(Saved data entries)
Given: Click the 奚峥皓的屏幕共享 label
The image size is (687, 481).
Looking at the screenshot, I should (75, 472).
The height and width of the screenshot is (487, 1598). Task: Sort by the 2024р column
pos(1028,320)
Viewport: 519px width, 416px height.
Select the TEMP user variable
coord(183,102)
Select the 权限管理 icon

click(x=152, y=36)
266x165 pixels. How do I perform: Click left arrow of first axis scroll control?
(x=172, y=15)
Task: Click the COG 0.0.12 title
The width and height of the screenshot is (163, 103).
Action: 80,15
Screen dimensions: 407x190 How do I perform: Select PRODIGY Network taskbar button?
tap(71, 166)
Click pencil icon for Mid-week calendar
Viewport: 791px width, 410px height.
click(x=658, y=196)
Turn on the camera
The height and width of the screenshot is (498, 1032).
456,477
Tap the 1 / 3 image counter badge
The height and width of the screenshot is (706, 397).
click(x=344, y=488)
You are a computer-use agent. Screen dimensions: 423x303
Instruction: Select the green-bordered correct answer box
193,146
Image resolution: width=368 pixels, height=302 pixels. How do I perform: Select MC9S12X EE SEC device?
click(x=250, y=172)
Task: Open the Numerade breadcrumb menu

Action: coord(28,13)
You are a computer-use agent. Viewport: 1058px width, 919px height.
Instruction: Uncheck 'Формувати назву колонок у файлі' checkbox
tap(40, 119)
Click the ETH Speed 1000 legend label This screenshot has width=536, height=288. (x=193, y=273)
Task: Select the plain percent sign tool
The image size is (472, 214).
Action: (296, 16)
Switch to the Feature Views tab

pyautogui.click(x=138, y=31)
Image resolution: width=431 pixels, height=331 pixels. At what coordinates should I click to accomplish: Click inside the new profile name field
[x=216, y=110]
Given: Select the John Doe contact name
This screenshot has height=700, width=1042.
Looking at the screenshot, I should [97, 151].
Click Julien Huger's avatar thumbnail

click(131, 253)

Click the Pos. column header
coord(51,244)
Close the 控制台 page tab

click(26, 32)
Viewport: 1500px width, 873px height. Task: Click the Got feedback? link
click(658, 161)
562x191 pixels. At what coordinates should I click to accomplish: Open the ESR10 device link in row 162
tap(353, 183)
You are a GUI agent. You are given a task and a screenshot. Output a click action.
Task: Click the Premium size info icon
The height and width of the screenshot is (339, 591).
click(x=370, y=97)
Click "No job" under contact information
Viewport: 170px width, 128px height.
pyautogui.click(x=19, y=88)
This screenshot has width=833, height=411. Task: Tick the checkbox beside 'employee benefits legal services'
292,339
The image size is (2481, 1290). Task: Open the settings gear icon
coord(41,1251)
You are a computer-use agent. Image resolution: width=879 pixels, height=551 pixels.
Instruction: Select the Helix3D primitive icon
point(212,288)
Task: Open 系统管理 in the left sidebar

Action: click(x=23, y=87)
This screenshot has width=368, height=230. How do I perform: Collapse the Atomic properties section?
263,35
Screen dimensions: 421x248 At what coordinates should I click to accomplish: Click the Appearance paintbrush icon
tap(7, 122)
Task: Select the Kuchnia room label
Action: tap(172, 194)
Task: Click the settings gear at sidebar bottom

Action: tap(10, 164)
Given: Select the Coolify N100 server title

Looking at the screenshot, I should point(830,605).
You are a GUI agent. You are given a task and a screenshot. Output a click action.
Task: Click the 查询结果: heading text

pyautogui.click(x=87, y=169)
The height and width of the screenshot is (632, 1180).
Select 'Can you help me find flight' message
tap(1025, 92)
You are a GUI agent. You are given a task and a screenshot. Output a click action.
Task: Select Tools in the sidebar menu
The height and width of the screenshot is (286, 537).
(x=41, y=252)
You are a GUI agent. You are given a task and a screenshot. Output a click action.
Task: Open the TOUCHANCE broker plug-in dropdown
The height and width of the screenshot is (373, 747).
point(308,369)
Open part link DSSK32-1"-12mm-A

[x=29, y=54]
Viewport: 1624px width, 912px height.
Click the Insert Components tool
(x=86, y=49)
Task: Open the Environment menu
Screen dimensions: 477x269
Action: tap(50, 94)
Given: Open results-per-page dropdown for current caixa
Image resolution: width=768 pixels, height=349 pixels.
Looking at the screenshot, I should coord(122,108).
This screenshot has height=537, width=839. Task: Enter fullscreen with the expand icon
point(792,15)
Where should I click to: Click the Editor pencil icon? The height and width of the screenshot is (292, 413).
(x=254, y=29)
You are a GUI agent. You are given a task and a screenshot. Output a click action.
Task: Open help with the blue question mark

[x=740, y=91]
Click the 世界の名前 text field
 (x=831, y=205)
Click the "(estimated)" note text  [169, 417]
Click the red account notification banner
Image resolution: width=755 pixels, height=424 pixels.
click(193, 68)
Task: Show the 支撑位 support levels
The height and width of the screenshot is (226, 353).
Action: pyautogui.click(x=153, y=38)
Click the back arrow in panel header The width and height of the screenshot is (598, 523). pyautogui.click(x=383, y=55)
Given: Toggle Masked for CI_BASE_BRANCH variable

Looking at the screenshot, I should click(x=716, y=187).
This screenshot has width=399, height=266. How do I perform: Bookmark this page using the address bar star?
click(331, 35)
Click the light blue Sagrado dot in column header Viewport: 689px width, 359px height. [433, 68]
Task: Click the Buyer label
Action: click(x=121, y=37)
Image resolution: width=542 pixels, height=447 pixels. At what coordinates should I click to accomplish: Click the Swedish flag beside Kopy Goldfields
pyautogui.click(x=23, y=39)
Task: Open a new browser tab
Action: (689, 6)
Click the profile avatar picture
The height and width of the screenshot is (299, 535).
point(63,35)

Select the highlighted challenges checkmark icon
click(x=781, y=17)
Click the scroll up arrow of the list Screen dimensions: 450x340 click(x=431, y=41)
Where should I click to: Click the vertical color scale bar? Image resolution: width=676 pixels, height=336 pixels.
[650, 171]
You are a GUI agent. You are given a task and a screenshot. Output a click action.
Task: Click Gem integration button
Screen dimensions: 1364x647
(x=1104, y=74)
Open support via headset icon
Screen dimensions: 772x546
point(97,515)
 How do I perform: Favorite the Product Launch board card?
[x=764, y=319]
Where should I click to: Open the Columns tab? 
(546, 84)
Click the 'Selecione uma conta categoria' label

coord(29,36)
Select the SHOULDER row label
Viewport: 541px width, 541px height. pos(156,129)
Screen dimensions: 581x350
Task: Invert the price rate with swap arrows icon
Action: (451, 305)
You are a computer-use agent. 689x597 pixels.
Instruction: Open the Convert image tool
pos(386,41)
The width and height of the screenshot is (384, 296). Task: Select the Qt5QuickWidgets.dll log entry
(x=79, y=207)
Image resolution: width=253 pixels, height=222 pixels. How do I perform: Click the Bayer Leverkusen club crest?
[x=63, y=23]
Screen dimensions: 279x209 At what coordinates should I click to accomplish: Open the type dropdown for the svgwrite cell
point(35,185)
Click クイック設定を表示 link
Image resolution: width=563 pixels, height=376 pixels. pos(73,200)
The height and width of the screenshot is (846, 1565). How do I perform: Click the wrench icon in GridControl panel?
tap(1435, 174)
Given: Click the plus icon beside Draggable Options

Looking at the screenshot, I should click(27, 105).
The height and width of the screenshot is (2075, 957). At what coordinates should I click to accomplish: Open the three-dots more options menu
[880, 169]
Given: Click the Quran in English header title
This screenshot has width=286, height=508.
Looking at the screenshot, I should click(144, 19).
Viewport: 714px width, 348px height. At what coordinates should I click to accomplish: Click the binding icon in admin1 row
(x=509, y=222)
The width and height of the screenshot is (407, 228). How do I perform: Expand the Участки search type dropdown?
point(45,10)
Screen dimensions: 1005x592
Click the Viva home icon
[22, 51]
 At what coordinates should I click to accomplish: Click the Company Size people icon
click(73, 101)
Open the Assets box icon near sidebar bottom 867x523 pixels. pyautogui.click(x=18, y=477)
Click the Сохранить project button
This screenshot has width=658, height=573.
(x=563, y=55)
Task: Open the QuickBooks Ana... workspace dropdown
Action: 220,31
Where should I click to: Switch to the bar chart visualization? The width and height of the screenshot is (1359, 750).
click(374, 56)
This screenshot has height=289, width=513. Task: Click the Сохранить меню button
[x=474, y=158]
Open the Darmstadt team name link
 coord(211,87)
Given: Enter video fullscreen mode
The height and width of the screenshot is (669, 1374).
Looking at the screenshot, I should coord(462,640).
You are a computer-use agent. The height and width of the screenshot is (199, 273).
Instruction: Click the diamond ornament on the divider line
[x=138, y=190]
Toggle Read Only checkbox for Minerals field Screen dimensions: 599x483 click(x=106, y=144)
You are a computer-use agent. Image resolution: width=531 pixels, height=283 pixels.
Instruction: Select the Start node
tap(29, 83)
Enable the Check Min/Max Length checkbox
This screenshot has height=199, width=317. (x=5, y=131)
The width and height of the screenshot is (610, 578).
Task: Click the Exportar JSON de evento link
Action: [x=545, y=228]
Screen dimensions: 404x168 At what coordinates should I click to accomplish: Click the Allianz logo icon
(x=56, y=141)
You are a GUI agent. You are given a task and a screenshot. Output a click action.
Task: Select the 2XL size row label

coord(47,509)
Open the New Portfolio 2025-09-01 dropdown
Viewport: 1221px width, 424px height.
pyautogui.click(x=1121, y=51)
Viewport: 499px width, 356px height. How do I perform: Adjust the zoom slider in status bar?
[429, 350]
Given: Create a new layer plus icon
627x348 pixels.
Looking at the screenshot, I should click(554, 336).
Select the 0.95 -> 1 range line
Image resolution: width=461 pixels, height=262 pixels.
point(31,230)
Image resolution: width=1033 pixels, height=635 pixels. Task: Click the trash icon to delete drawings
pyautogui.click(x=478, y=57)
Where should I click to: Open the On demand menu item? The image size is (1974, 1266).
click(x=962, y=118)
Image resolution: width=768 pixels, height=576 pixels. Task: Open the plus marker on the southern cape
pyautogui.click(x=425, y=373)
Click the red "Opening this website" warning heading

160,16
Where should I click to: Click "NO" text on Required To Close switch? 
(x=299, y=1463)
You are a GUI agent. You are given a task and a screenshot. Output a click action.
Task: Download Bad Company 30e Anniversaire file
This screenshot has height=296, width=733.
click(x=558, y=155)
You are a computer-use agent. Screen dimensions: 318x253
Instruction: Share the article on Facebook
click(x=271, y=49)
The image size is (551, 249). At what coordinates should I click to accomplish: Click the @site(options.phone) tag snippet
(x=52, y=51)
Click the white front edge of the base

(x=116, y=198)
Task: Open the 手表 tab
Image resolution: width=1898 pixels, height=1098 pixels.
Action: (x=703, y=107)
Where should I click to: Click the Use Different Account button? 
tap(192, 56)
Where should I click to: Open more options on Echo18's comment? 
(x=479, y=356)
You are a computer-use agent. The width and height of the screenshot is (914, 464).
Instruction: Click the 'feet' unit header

## TASK DIRECTIONS
Work out how many lines in the preceding data include the word "computer". State only that number.

## FINAL ANSWER
8